### EXERCISE
Copy the listing below line for line, starting at its first line and ending with the line that has "Tollywood (15, 884)" in it. Add nothing.

### RECORDS FOR THIS EXERCISE

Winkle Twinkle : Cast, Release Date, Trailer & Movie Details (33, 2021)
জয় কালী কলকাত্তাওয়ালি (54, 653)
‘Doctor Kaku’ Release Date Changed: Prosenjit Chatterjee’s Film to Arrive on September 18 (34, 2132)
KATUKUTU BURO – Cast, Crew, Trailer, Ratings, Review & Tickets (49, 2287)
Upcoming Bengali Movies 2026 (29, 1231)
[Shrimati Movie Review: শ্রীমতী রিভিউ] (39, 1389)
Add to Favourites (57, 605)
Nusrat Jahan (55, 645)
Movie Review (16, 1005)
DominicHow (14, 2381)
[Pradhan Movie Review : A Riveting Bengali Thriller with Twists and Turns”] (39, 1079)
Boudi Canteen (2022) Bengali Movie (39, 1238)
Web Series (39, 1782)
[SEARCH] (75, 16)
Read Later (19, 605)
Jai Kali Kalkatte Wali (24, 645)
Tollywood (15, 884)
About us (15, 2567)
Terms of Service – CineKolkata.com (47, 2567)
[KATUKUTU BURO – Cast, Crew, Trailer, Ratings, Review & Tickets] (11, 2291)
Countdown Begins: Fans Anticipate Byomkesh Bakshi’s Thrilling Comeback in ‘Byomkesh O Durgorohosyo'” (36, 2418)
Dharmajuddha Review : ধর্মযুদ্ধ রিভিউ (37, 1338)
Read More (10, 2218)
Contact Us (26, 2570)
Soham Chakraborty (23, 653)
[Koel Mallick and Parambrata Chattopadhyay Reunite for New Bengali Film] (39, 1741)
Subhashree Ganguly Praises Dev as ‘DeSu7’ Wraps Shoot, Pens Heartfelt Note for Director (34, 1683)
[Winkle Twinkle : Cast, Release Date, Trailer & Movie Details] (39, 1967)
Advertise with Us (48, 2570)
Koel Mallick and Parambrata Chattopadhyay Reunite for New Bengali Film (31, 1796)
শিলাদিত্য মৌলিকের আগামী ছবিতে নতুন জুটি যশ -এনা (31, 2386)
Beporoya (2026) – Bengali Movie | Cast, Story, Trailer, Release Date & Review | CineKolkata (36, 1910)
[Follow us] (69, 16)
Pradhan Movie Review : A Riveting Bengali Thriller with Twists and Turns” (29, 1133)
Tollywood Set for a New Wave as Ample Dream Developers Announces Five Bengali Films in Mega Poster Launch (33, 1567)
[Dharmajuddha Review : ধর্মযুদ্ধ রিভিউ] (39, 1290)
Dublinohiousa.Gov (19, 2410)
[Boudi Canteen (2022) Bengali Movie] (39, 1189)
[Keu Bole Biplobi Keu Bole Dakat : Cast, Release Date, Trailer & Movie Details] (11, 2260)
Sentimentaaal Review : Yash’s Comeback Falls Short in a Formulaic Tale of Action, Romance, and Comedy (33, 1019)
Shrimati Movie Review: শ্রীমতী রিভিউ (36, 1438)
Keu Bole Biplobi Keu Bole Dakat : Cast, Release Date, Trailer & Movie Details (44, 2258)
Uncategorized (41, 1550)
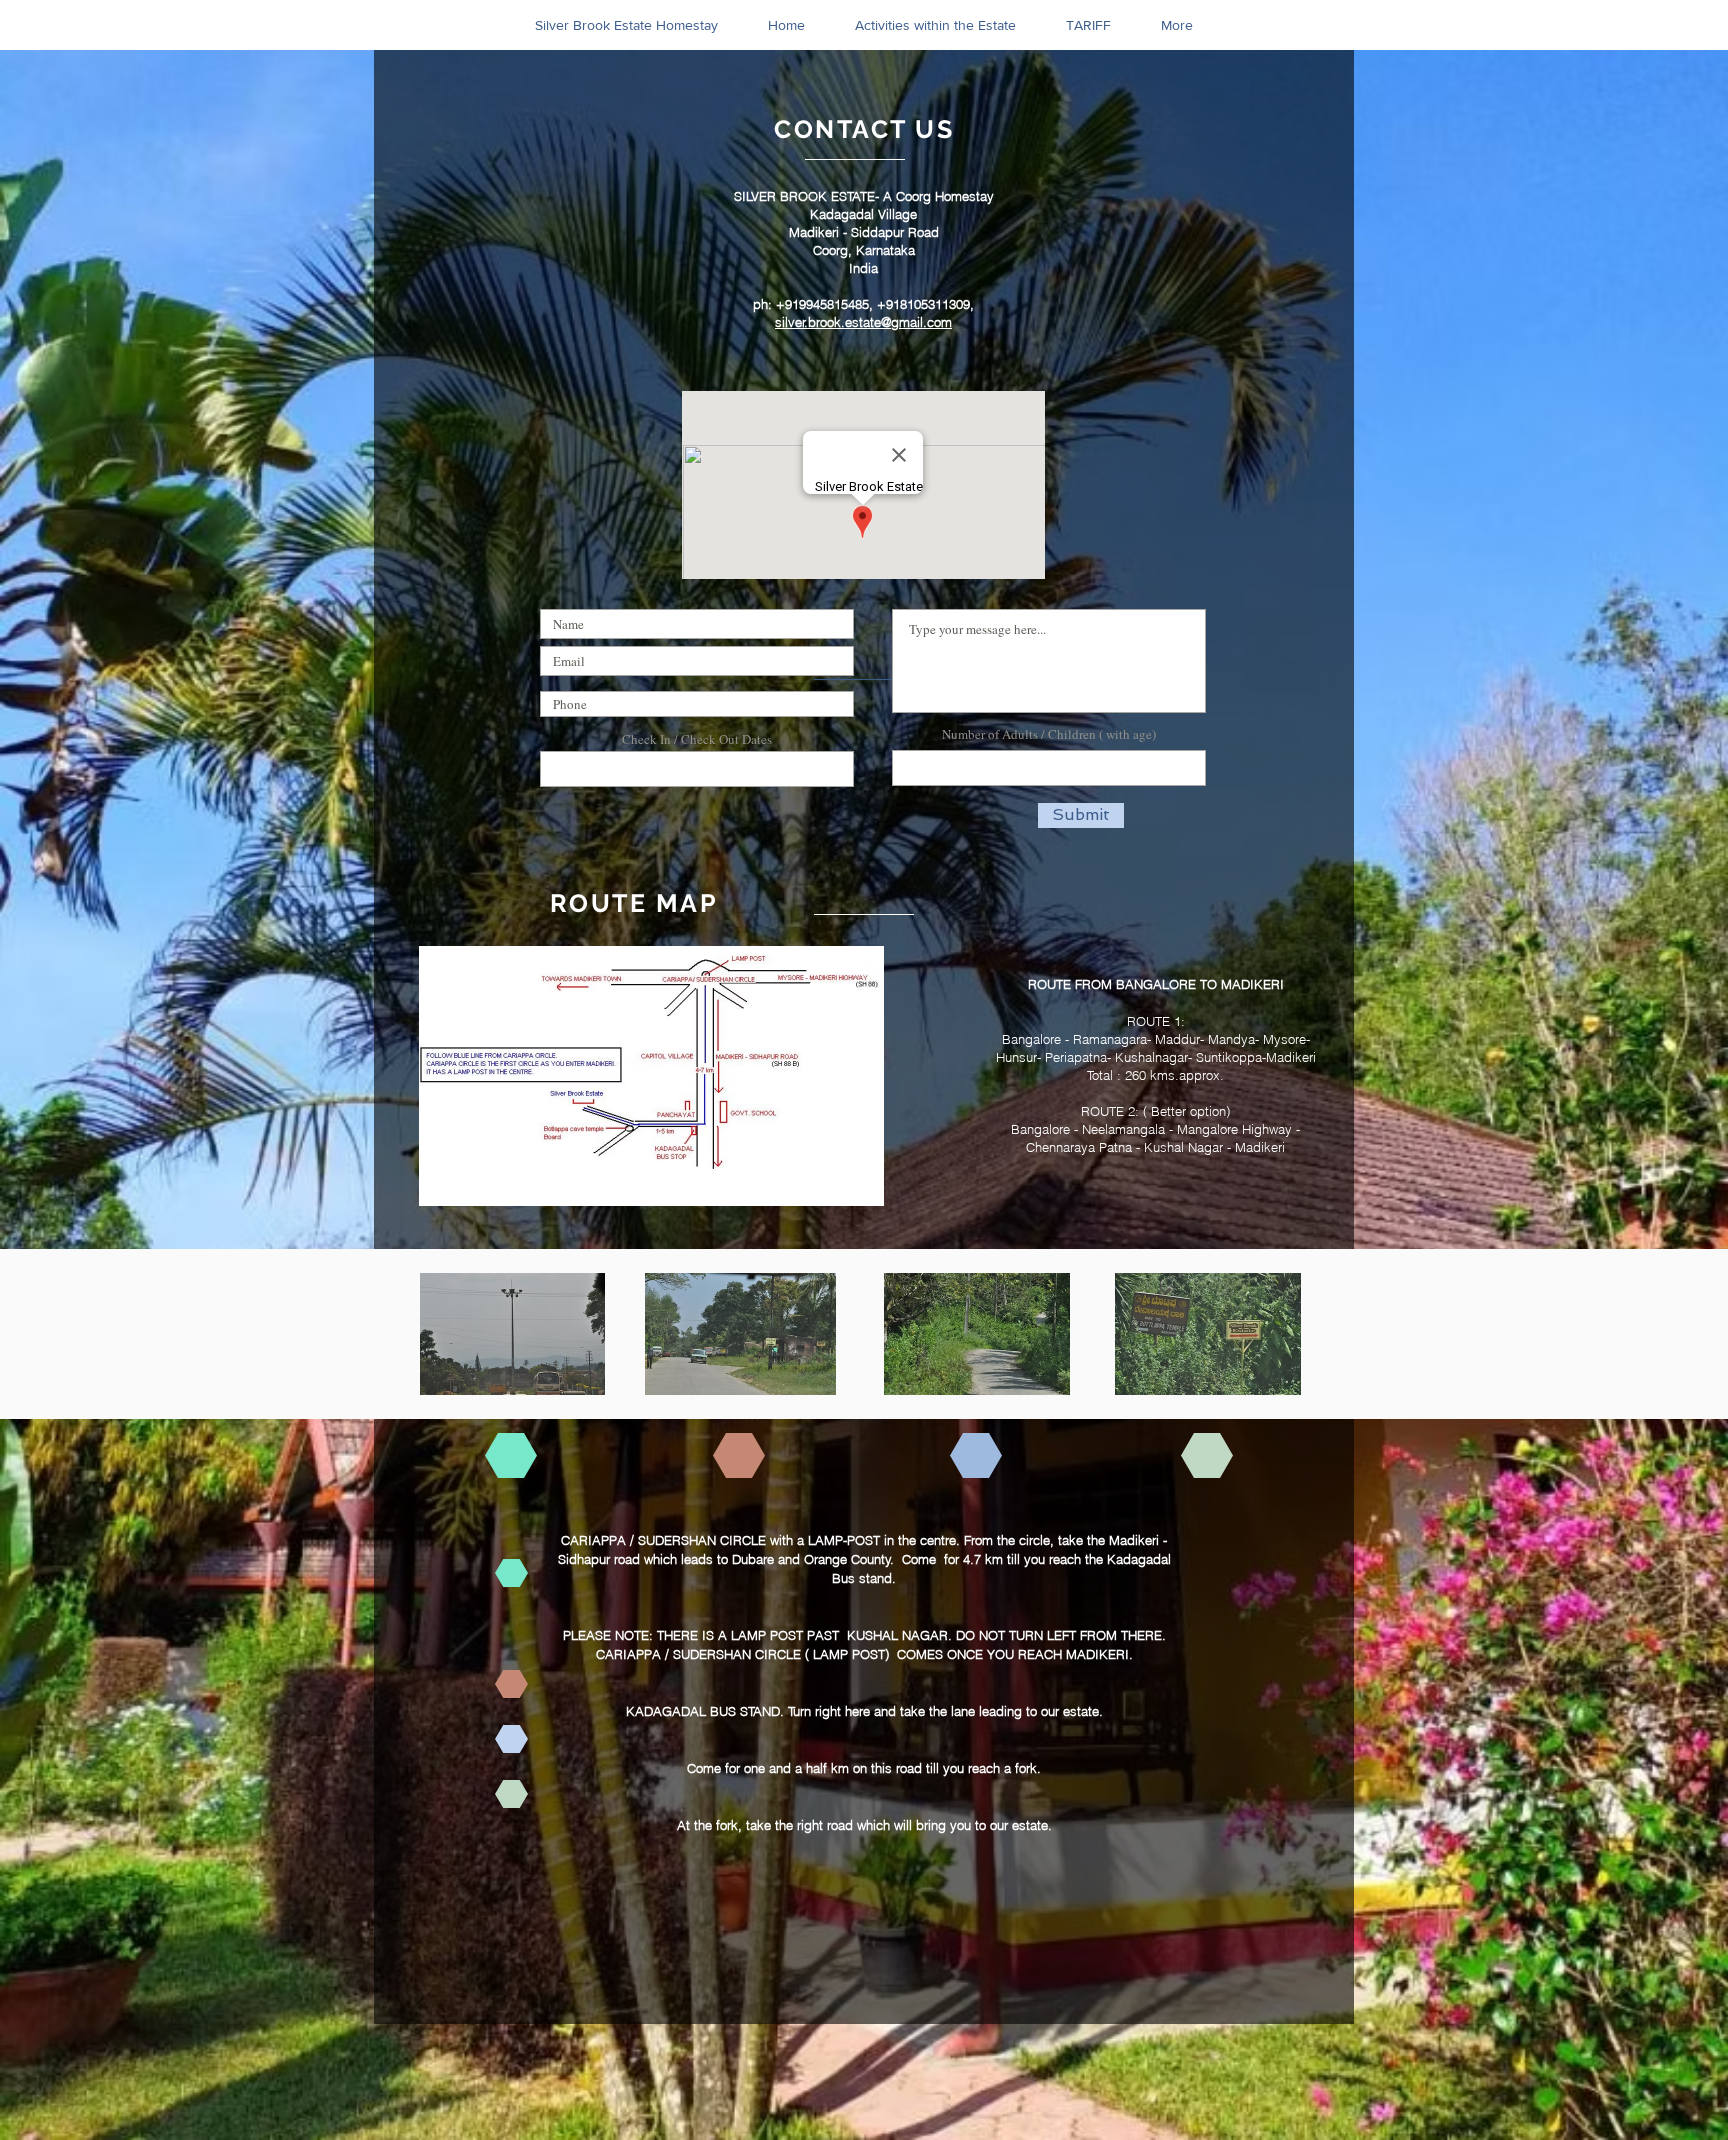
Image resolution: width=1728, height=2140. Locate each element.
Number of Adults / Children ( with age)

### RESULT OF THE EXERCISE
Winkle Twinkle : Cast, Release Date, Trailer & Movie Details (33, 2021)
জয় কালী কলকাত্তাওয়ালি (54, 653)
‘Doctor Kaku’ Release Date Changed: Prosenjit Chatterjee’s Film to Arrive on September 18 (34, 2132)
KATUKUTU BURO – Cast, Crew, Trailer, Ratings, Review & Tickets (49, 2287)
Upcoming Bengali Movies 2026 (29, 1231)
[Shrimati Movie Review: শ্রীমতী রিভিউ] (39, 1389)
Add to Favourites (57, 605)
Nusrat Jahan (55, 645)
Movie Review (16, 1005)
DominicHow (14, 2381)
[Pradhan Movie Review : A Riveting Bengali Thriller with Twists and Turns”] (39, 1079)
Boudi Canteen (2022) Bengali Movie (39, 1238)
Web Series (39, 1782)
[SEARCH] (75, 16)
Read Later (19, 605)
Jai Kali Kalkatte Wali (24, 645)
Tollywood (15, 884)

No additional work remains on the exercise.